4 Kommentare zu »Für die Gleichwertigkeit beruflicher, schulischer und akademischer Bildung«

  1. Josef schrieb:

    Hallo,

    sicher ist eine Berufsausbildung mit Berufserfahrung und Fortbildung auf der selben Ebene wie ein Bachelor. Es muss aber auch daran gedacht werden, dass bei den unterschiedlichen Bildungswegen unterschiedliche Bildungsschwerpunkte gesetzt werden.

    freundliche Grüße
    Josef jun. Altmann

  2. EQR schrieb:

    ich seh das eher so, dass die duale Ausbildung entwertet wird. Stufe 4 entspricht in vielen Ländern einen ein jährigem Crashkurs auf Zertifikate-Ebene. Dafür lernt man in DE aber 3 bis 3,5 Jahre. Jemand mit Abitur kann keine Ausbildung mehr machen, da er dann nie seinen Bildungsstand verbessert. Faktisch klebt derjenige ewig in der Sekundarstufe II (Upper Secondary). Selber Beruf ist im Ausland dann in Stufe 5 = Diplomalevel, Associatedegree. Meine duale Ausbildung wurde damit entwertet und ich immobiler gemacht — also noch mal zur Schule gegangen, Abi nachgeholt, jetzt Bachelor, dann Master — und DAMIT erst kann man zu vernünftigen Bedingungen im Ausland arbeiten.

    wenn man mit einer Einstufung in Stufe 4 herumwedelt, dann ist das so als hätte man im Ausland einen 1jährigen Crashkurs gemacht. Also kann man sich mit vielen Ausbildungen aus DE den Hintern abwischen. Eine Krankenschwester aus DE kann künftig noch maximal als Hilfsschwester in Schweden und anderswo anfangen

  3. EQR schrieb:

    gerade bei Krankenschwestern ist es so: weltweit ein Studium mind. Diplomalevel oder Bachelor. In vielen Ländern immer Bachelor.

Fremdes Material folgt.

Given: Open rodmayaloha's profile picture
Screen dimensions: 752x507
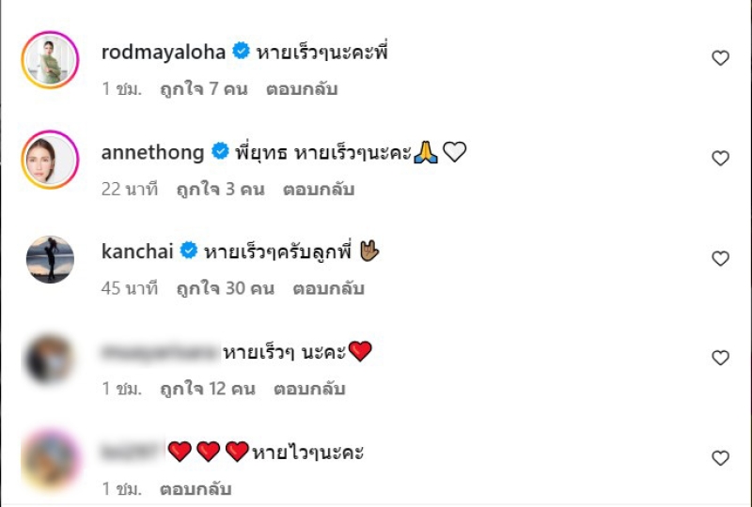Looking at the screenshot, I should (x=50, y=60).
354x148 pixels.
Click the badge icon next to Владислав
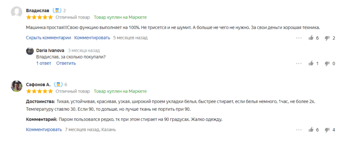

Folglich würd ich mit Ambitionen mal anderswo arbeiten zu wollen, doch keine duale Ausbildung hier machen. Man lernt dann 3 Jahre, hat evtl. sogar Abitur wie die Kollegin anderswo — und dennoch steht immer nur die niedrige Stufe 4 auf dem Zeugnis. Gleichwertigkeit mit Abitur??? Gleichwertigkeit mit der Akademikerin im Ausland — das ist meistens aber ein Bachelor = Stufe 6, oder mind. ein Diploma/Associate = Stufe 5. Sekundarstufe II macht man in vielen Ländern nämlich nur als Highschool schulisch. Mit den Ausbildungsabschlüssen kann man sich damit getrost den Hintern abwischen. Ich würd in DE folglich nur noch studieren gehen. Dann hat man auch einen international anerkannten Abschluss.

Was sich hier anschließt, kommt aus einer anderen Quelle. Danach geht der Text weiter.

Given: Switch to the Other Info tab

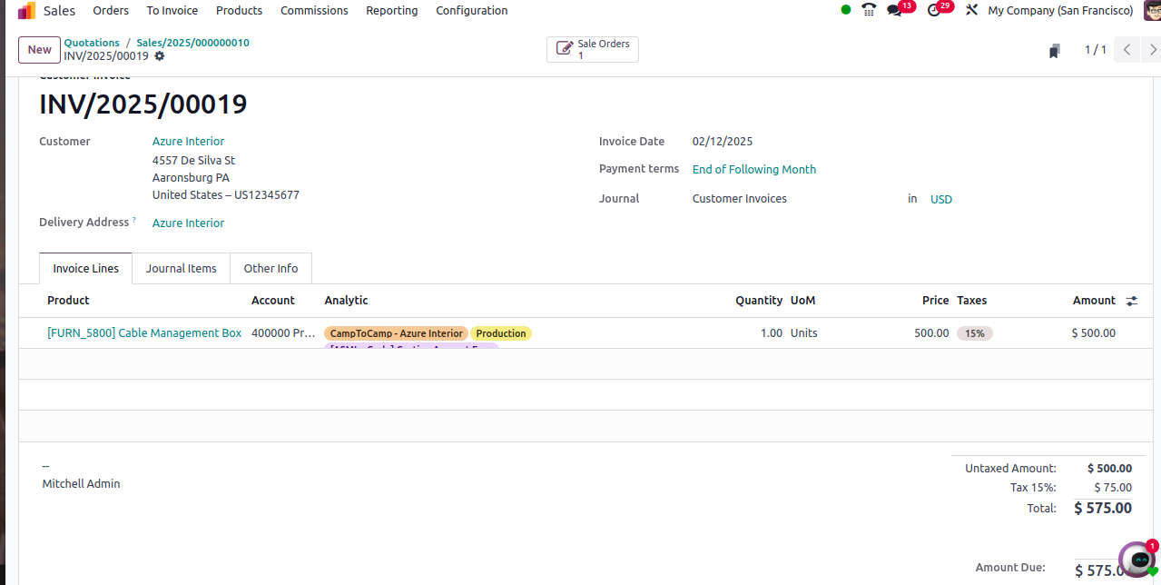Looking at the screenshot, I should click(271, 269).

    und mit Abitur würd ich auch keine Ausbildung mehr machen. Das ist nur Highschoolabschluss — das macht man anderswo nur schulisch.

  4. Forex schrieb:

    Die duale Berufsausbildung sowie auch das duale Studium sind die besten Wege, um sich wirkliches Fachwissen anzueignen und um fit für den Aufstieg zu sein. Ob Bachelor oder Diplom, das Studium ist meistens sehr weit von der Praxis entfernt. So kann ein Abgänger nach 5 Jahren ein Top Abschluss absolviert haben und von der Praxis trotzdem keine Ahnung haben.